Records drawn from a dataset
____________

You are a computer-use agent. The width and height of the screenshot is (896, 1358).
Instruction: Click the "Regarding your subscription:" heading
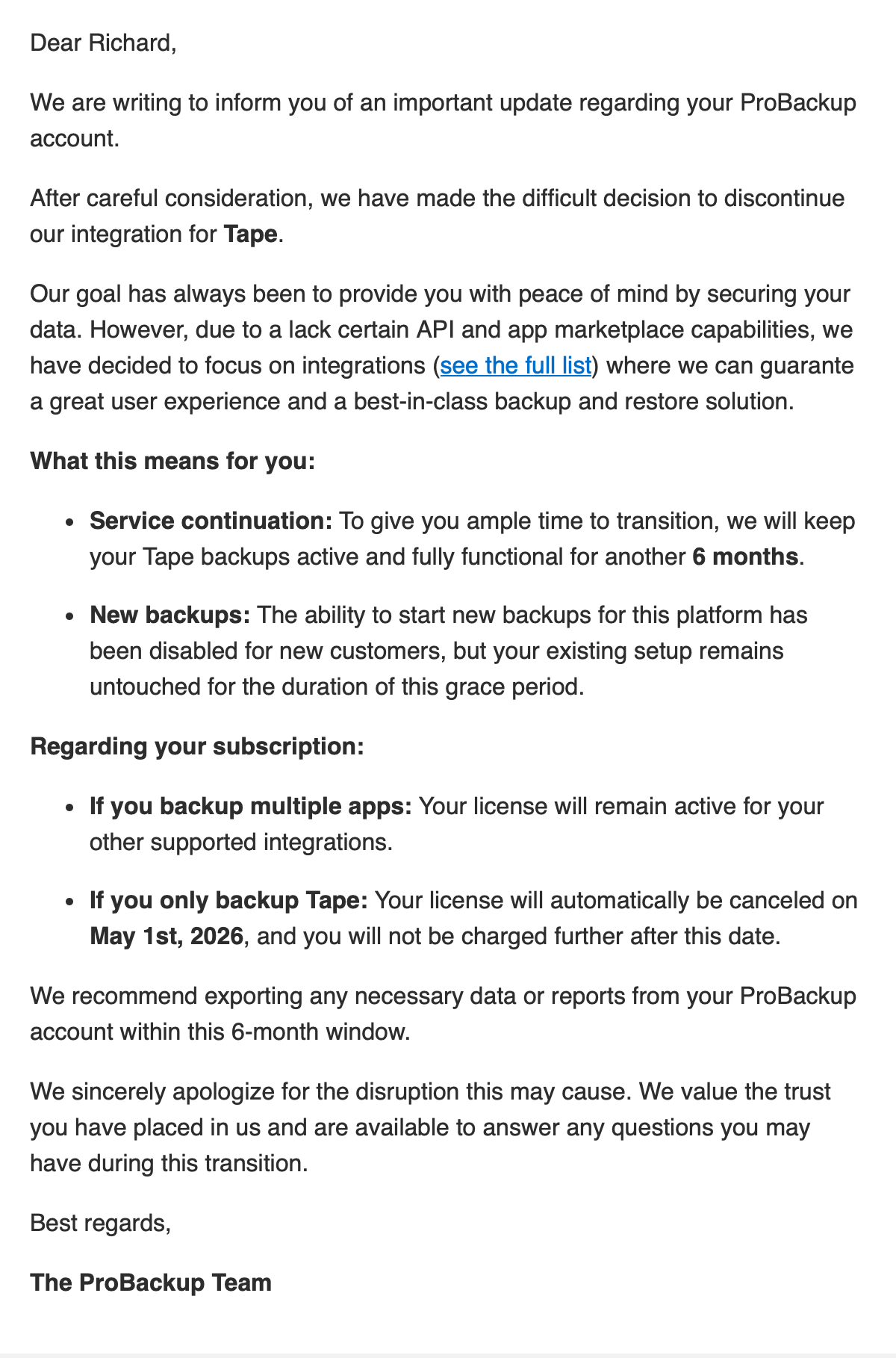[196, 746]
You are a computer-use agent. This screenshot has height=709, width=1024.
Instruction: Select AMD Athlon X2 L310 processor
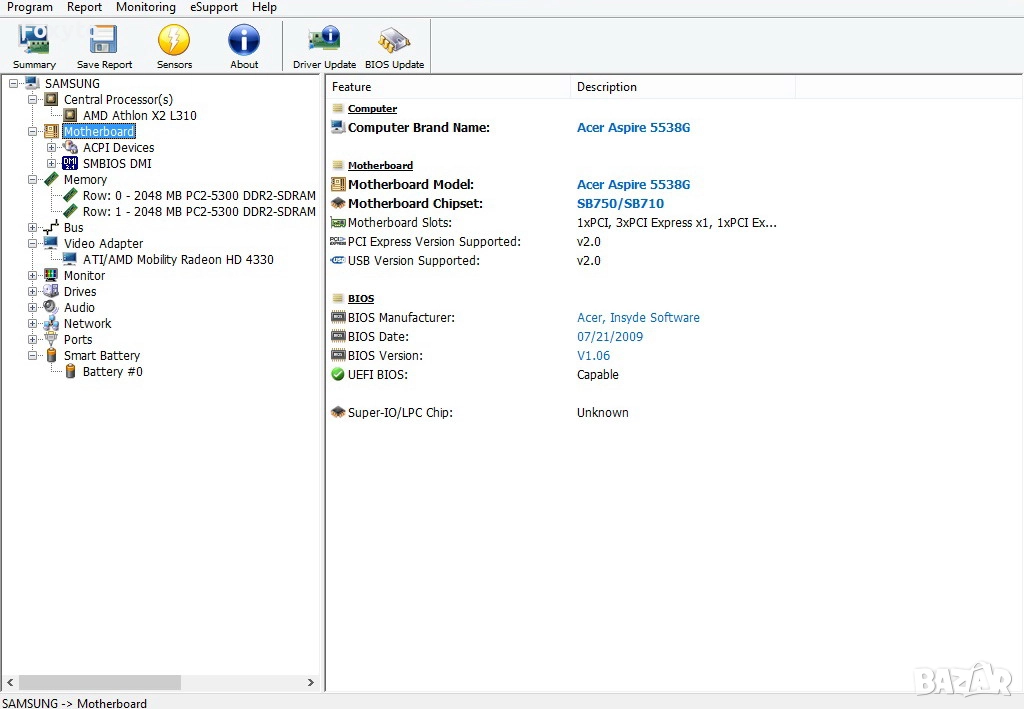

____________

**Activity**
For this exercise, find all lines in the records containing the word "computer" and copy them.

**Response below**
You are a computer-use agent. The width and height of the screenshot is (896, 1358).
You are a computer-use agent. This screenshot has height=709, width=1024.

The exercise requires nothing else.